Theravāda Buddhismlocked

Theravāda Buddhismlocked

  • Sven BretfeldSven BretfeldNorges Teknisk Naturvitenskapeligt Universitet

Summary

Theravāda Buddhism is a neologism denoting a variety of historically connected religious traditions. Today these traditions are predominantly spread in Sri Lanka, Myanmar, Thailand, Laos, Cambodia, and parts of Vietnam. More recent communities in other parts of the world (e. g., Europe, the United States, India, Nepal, Australia) are directly or indirectly connected to the traditions of these countries by migration or adaptation processes.
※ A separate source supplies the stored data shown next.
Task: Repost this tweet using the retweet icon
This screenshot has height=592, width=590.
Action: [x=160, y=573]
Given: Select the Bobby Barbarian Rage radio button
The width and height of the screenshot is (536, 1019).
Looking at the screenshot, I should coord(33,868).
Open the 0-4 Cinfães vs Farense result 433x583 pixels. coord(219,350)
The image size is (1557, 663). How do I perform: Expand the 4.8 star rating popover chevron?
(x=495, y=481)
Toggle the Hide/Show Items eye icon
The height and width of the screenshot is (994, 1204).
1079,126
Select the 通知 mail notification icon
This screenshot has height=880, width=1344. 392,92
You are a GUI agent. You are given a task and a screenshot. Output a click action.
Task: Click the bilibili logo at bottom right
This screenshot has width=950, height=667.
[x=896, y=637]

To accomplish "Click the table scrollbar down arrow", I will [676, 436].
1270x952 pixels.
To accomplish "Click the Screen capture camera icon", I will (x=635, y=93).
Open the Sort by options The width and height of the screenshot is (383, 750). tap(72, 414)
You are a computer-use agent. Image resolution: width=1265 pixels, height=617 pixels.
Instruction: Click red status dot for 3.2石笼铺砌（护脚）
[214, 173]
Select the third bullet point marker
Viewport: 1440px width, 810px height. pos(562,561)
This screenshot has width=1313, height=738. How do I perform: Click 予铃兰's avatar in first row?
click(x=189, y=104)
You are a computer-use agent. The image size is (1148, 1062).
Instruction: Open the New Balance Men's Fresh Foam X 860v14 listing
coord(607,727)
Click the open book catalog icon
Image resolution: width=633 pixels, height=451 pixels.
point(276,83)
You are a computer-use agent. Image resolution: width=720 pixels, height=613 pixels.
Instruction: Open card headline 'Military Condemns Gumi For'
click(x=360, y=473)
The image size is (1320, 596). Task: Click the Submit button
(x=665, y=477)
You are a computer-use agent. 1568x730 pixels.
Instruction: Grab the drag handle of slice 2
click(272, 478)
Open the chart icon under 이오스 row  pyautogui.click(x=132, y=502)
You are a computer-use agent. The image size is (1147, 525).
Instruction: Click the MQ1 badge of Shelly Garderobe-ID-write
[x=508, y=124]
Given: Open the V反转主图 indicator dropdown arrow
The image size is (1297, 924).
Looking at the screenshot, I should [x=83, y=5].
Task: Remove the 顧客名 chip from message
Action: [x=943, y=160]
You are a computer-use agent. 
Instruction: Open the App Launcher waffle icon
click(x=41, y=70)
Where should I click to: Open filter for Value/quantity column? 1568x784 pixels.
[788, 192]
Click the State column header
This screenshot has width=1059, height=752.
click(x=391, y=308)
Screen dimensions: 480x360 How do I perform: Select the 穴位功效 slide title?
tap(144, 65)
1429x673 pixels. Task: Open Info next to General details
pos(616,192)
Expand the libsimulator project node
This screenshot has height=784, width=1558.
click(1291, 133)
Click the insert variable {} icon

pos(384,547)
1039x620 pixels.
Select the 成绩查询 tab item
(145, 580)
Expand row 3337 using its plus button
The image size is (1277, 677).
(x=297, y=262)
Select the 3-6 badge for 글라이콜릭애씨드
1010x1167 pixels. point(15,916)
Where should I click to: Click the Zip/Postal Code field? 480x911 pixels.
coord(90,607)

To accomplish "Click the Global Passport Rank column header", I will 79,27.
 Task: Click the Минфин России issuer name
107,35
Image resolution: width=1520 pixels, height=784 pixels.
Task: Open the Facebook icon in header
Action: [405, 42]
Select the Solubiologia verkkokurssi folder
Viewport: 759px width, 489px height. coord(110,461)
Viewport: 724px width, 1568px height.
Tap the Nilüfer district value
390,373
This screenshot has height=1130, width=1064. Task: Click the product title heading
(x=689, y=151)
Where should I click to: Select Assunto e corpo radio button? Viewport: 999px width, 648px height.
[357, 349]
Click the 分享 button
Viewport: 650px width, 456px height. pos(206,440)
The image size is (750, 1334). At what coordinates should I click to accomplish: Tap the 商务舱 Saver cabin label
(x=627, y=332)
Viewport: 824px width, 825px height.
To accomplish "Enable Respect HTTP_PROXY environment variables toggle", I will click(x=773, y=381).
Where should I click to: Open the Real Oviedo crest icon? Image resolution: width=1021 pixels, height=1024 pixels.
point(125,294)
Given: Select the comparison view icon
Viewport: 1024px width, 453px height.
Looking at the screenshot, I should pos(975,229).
These local varieties do not constitute a homogeneous entity. Nevertheless, the use of a common denominator is justified by their interconnected religious histories and a common stock of liturgical, ritual, exegetical, and narrative traditions.

Prior to the 20th century theravāda (or theriya, theravaṃsa) was understood as a nikāya, an institutionalized monastic lineage primarily defined by a specific system of ritual and legal regulations for monks and nuns (the vinaya). This specific lineage became increasingly associated with Sri Lanka during the first millennium ce, while its Indian origins became obscure. Like many other nikāyas, the Theravādins were not uniform in their doctrinal, ethical, and liturgical orientations. The dynamics of local acculturation and active participation in the translocal networks of the ancient “Buddhist World” produced multiple religious expressions and attitudes within the Theravāda monastic lineage through the centuries. Doctrinally, these could range from an exclusive Pāli-based Śrāvakayāna (“Hīnayāna”) approach to the promotion of so-called Mahāyāna and Vajrayāna texts and practices. A series of royally enforced monastic reforms in the 11th and 12th centuries in Sri Lanka strengthened a certain “conservative” camp of the saṅgha and enforced an exclusivist vision of a Theravāda “orthodoxy,” purified from what this group deemed to be inauthentic adulterations of the Buddha’s teaching. This impulse yielded a powerful—though not unchallenged—impact on the further development of Buddhist monasticism in Sri Lanka and, somewhat later, in Southeast Asia. Ultimately they shaped much of the modern ideas about the characteristics of Theravāda Buddhism.

During the first half of the 20th century the nikāya name Theravāda was detached from its technical monastic meaning and became reinterpreted as a type of Buddhism, idealizing the doctrinal content of the canonical scriptures of this lineage—the so-called Pāli Canon—as a binding belief system for all “Theravāda Buddhists,” monastic or lay. In anachronistic extension of this typology, the compound “Theravāda Buddhism” was further understood as the most ancient, or even “original,” form of the Buddhist “creed.”

The adjective form of Theravāda is Theravādin, which can also be used as a noun to denote a follower of Theravāda.